What Triggers the Super Guarantee Charge?
The SGC is triggered if:
- You pay super late (even one day after the quarterly due date)
- You pay less than the required 12% of OTE
- You pay to the wrong fund (not the employee’s chosen or stapled fund)
The SGC Is More Expensive Than Paying On Time
The SGC is calculated differently from standard SG contributions:
| Component | Detail |
|---|---|
| Base: salary and wages | SGC is calculated on salary and wages — a broader base than OTE. This means the SGC amount can be higher than the original SG obligation (because overtime is excluded from OTE but included in salary and wages for SGC purposes) |
| Nominal interest | 10% per year, calculated from the start of the quarter (not the due date) |
| Administration charge | $20 per employee per quarter |
| Tax deductibility | SGC is not tax-deductible — unlike regular SG contributions |
Example: You underpay super by $1,000 for one employee in the July–September quarter. You discover the error in February.
- Base SGC: $1,000 (plus any broader salary/wages difference)
- Nominal interest: $1,000 × 10% × 5/12 (5 months) = $41.67
- Admin charge: $20
- Total SGC: ~$1,062 (not tax-deductible, vs $1,000 deductible if paid on time)
The difference seems small per employee — but across a workforce and multiple quarters, the SGC penalty can be substantial.
The SGC Process — What You Must Do If You Miss a Quarter
If you fail to pay super on time, you must:
- Determine the shortfall: Calculate the correct SG amount for each affected employee for the quarter
- Lodge an SGC statement: Use the ATO’s SGC Statement (NAT 9599 or via Online Services) within 1 month after the quarterly due date. The SGC statement due dates are:
| Quarter | SGC Statement Due |
|---|---|
| Q1 (Jul–Sep) | 28 November |
| Q2 (Oct–Dec) | 28 February |
| Q3 (Jan–Mar) | 28 May |
| Q4 (Apr–Jun) | 28 August |
Pay the SGC: The ATO issues an assessment based on your SGC statement. The SGC is paid to the ATO, not directly to the fund. The ATO then passes the contribution component to the employee’s fund.

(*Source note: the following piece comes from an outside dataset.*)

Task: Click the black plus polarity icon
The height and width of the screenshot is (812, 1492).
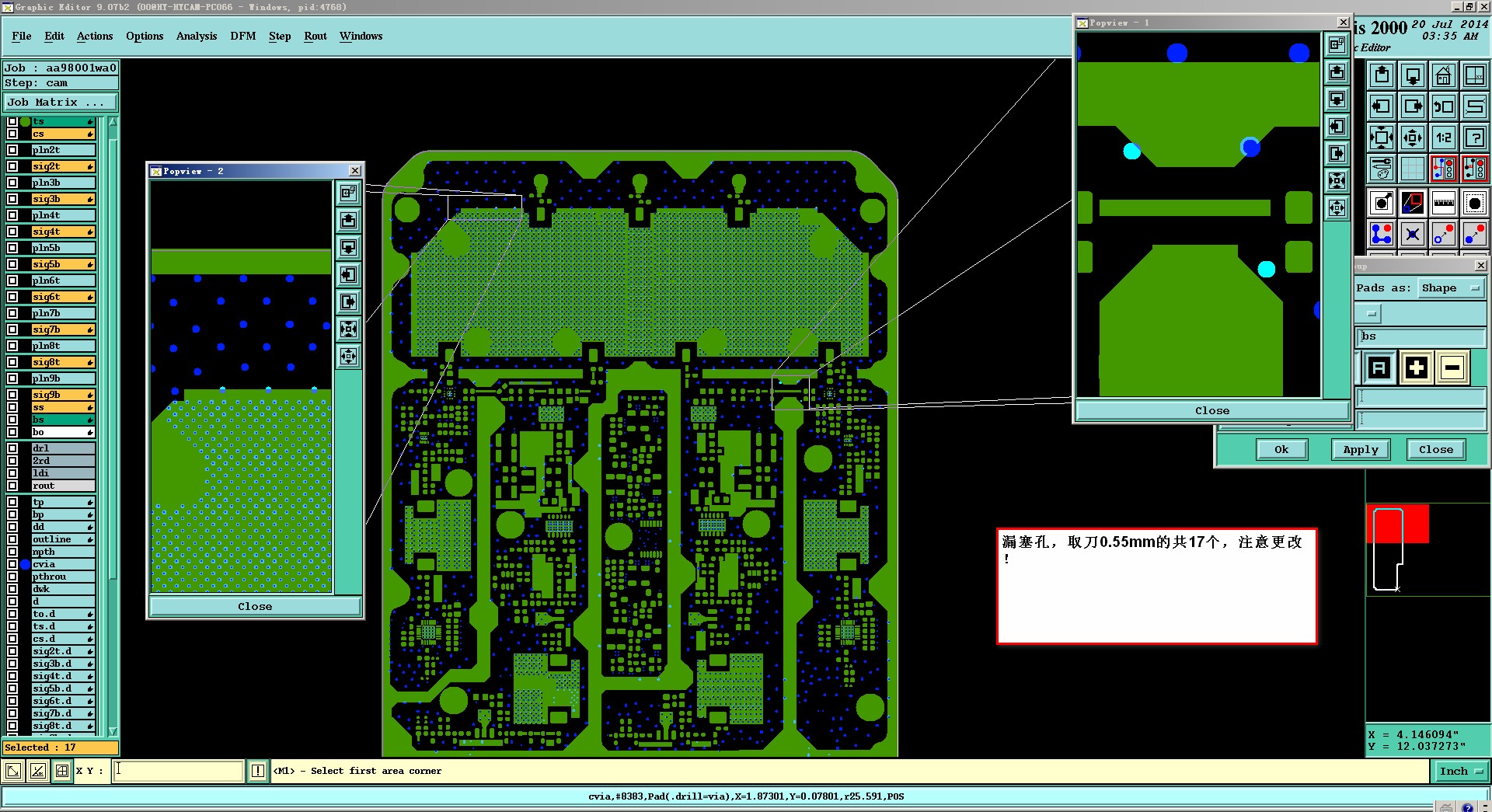Action: (1416, 368)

Consider voluntary disclosure: If you discover an underpayment before the ATO audits you, voluntary disclosure may reduce penalties.
ATO Enforcement — How Super Underpayments Are Detected
The ATO identifies SG underpayments through:
- Single Touch Payroll (STP): Employers report wages electronically via STP every payroll. The ATO cross-matches STP wage data with super fund contribution records.

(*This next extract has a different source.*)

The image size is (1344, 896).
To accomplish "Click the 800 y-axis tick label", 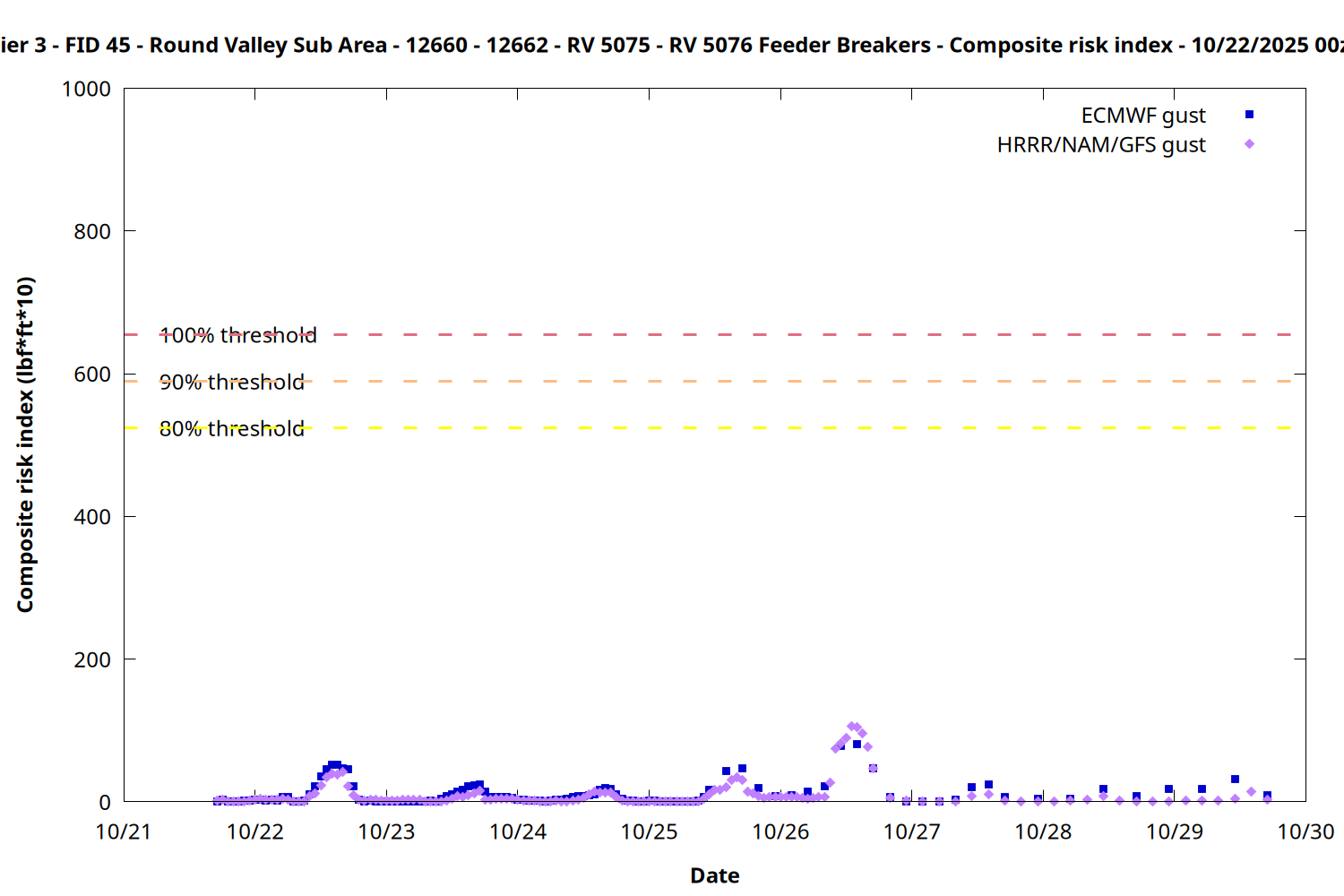I will point(92,231).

- Employee complaints: Employees can report underpaid super to the ATO via the ATO website or myGov
- Random audits and data matching
- Industry tip-offs
Under payday super (from 2026), the ATO’s detection capability will increase significantly — the closer real-time data will make underpayments visible much faster.
Frequently Asked Questions
Can I pay super more frequently than quarterly — e.g. monthly? Yes — paying more frequently than quarterly is permitted. Some employers pay monthly to smooth cash flow or align with payroll cycles. As long as the cumulative amount for the quarter reaches the required level by the due date, more frequent payments are acceptable and encouraged. Payday super from 1 July 2026 will effectively mandate this.
What if the due date falls on a public holiday or weekend? If the due date (e.g. 28 October) falls on a weekend or public holiday, the payment must be received by the fund on the next business day. This is standard ATO practice for periodic tax obligations.
I paid on 29 October — one day late. Do I really have to lodge an SGC statement? Technically, yes — a payment received after the 28th is late, even by one day. However, the ATO does have some discretion, particularly for first-time or minor lateness. Contact the ATO promptly, and consider voluntary disclosure. The ATO may remit penalties for small, genuine errors.
How do I know if the super fund received my payment on time? If you use the SBSCH or a clearing house, check the confirmation of receipt from the clearing house and the expected processing time. Most super funds will show received contributions in the member’s online account within a few business days. Keep records of all payment confirmations.